Re: [PATCH] [RFC] writeback: fix range_cyclic writeback vs writepages deadlock

Chris Mason <clm@xxxxxx> · Fri, 22 Jun 2018 11:14:20 -0400

On 21 Jun 2018, at 23:09, Dave Chinner wrote:

From: Dave Chinner <dchinner@xxxxxxxxxx>

We've recently seen a workload on XFS filesystems with a repeatable
deadlock between background writeback and a multi-process
application doing concurrent writes and fsyncs to a small range of a
file.

The underlying cause of the problem here is that range_cyclic
writeback is processing pages in descending index order as we
hold higher index pages in a structure controlled from above
write_cache_pages(). The write_cache_pages() caller needs to
be able to submit these pages for IO before write_cache_pages
restarts writeback at mapping index 0 to avoid wcp inverting the
page lock/writeback wait order.

generic_writepages() is not susceptible to this bug as it has no
private context held across write_cache_pages() - filesystems using
this infrastructure always submit pages in ->writepage immediately
and so there is no problem with range_cyclic going back to mapping
index 0.

However:
	mpage_writepages() has a private bio context,
	exofs_writepages() has page_collect
	fuse_writepages() has fuse_fill_wb_data
	nfs_writepages() has nfs_pageio_descriptor
	xfs_vm_writepages() has xfs_writepage_ctx

All of these ->writepages implementations can hold pages under
writeback in their private structures until write_cache_pages()
returns, and hence they are all susceptible to this deadlock.

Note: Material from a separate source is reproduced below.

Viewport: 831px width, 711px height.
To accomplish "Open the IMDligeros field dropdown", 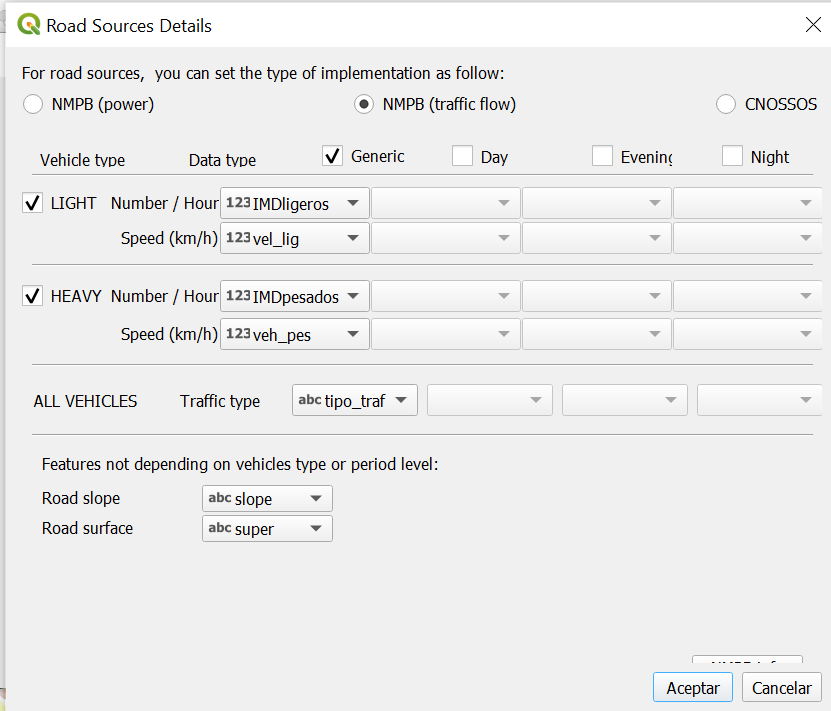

Also worth noting is that ext4 has it's own bastardised version of
write_cache_pages() and so it /may/ have an equivalent deadlock. I
looked at the code long enough to understand that it has a similar
retry loop for range_cyclic writeback reaching the end of the file
and then promptly ran away before my eyes bled too much.  I'll leave
it for the ext4 developers to determine if their code is actually
has this deadlock and how to fix it if it has.

There's a few ways I can see avoid this deadlock. There's probably
more, but these are the first I've though of:

1. get rid of range_cyclic altogether

2. range_cyclic always stops at EOF, and we start again from
writeback index 0 on the next call into write_cache_pages()

2a. wcp also returns EAGAIN to ->writepages implementations to
indicate range cyclic has hit EOF. write-pages implementations can
then flush the current context and call wpc again to continue. i.e.
lift the retry into the ->writepages implementation

Btrfs has a variation of 2a in our bastardized copy of 
write_cache_pages(), it has a call to flush the bios we've built up 
before doing operations that might deadlock, including waiting for 
writeback, locking pages etc:

                        if (wbc->sync_mode != WB_SYNC_NONE) {
                                if (PageWriteback(page))
                                        flush_write_bio(epd);
                                wait_on_page_writeback(page);
                        }

I don't see any problems with the solution you picked instead, but if we 
run into more complex variations of this we can just pass a callback and 
a flushing cookie to generic_writepages().

Open question on the perf benefits of staring IO early while we wait for 
writeback on page X or letting our bio build bigger.

Open question #2, at least for btrfs we're building a single fat bio by 
adding pages to it along the way.  This is a small variation on 
plugging...we could just pull the last bio off the plug stack and stuff 
the pages in.  Then we'd get all the deadlock prevent implicit in 
plugging for free.

-chris